How to change Gnome-Terminal title?
Alternatives:
There are other ways however, you can also issue
gnome-terminal --title="SOME TITLE HERE"
This might not give the desired effect since there is a big chance that your
.bashrc
overwrites that behaviour.Bringing us to the last method, which I shamelessly ripped out of my
.bashrc
.PROMPT_COMMAND='echo -ne "\033]0;SOME TITLE HERE\007"'
As an extra reference, this is the particular line in my .bashrc
PROMPT_COMMAND='echo -ne "\033]0;${USER}@${HOSTNAME}: ${PWD/$HOME/~}\007"'
You may also need to comment this code out in your ~/.bashrc
case "$TERM" in
xterm*|rxvt*)
# JEFFYEE REMOVED because it makes commands to title() not work
#PS1="\[\e]0;${debian_chroot:+($debian_chroot)}\u@\h: \w\a\]$PS1"
;;
*)
;;
esac
Ward's answer is great if you want to set your title based on what host you're on etc every time you open a terminal.
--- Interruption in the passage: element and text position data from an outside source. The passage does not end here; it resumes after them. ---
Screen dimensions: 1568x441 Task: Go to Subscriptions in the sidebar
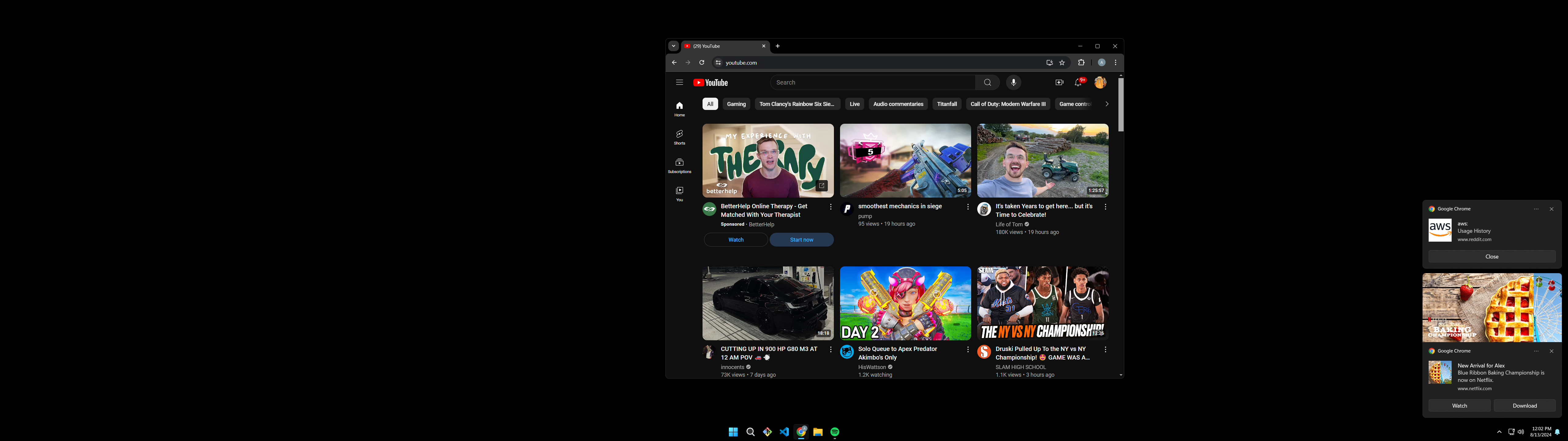(679, 165)

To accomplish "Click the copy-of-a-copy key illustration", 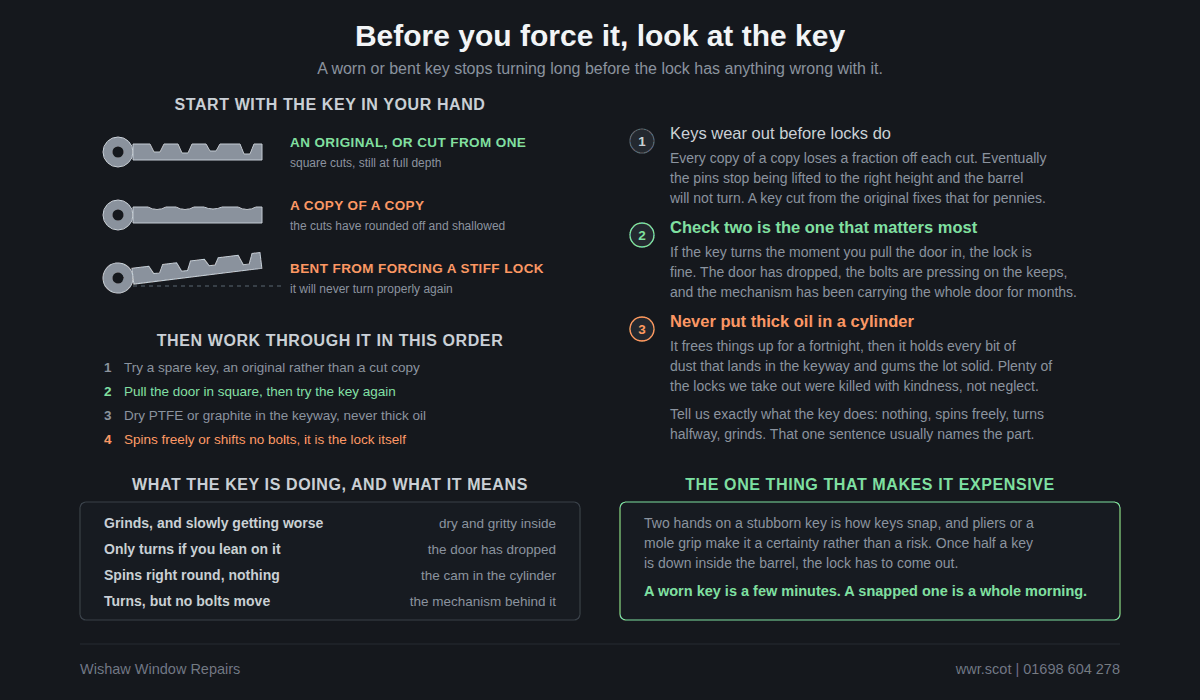I will [x=183, y=215].
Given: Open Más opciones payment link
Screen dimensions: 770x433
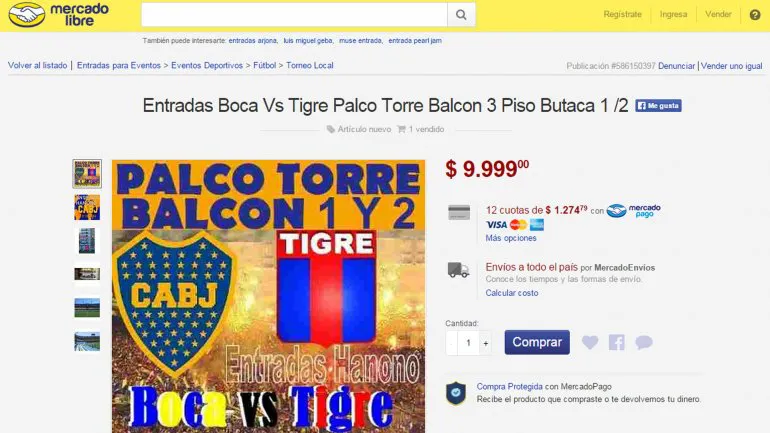Looking at the screenshot, I should 511,238.
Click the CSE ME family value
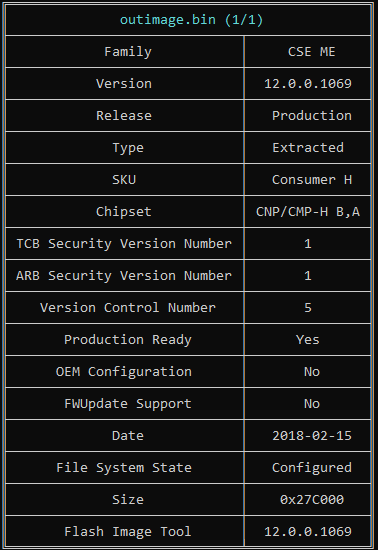 click(x=311, y=52)
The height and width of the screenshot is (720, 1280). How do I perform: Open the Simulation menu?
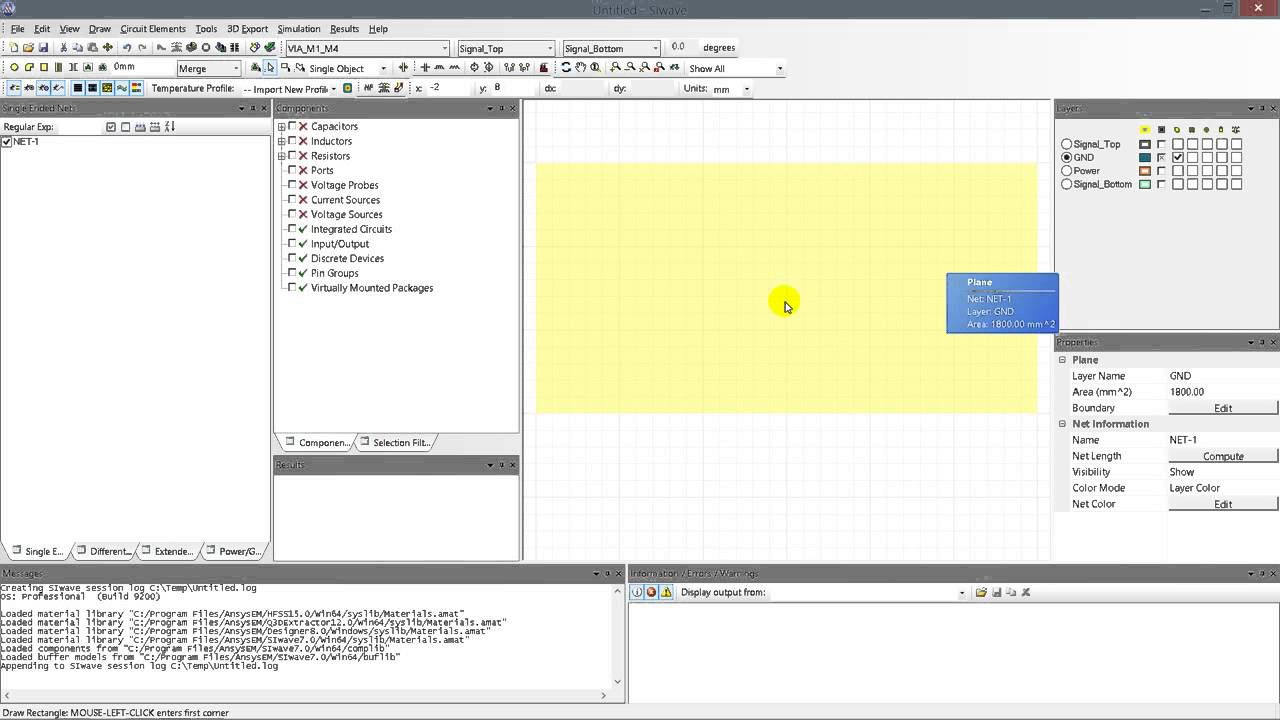tap(298, 29)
If you just want to quickly set a title though, you can just run echo by itself:
echo -ne "\033]0;SOME TITLE HERE\007"
or make a simple function (inside your ~/.bashrc
), say termtitle
termtitle() { printf "\033]0;$*\007"; }
which you can run with termtitle some title here
.
If you use the Vim editor, you can also enable this option in your vimrc:
:set title
which is disabled by default. It will set cool terminal titles showing the filename which you are editing at the moment and some other things.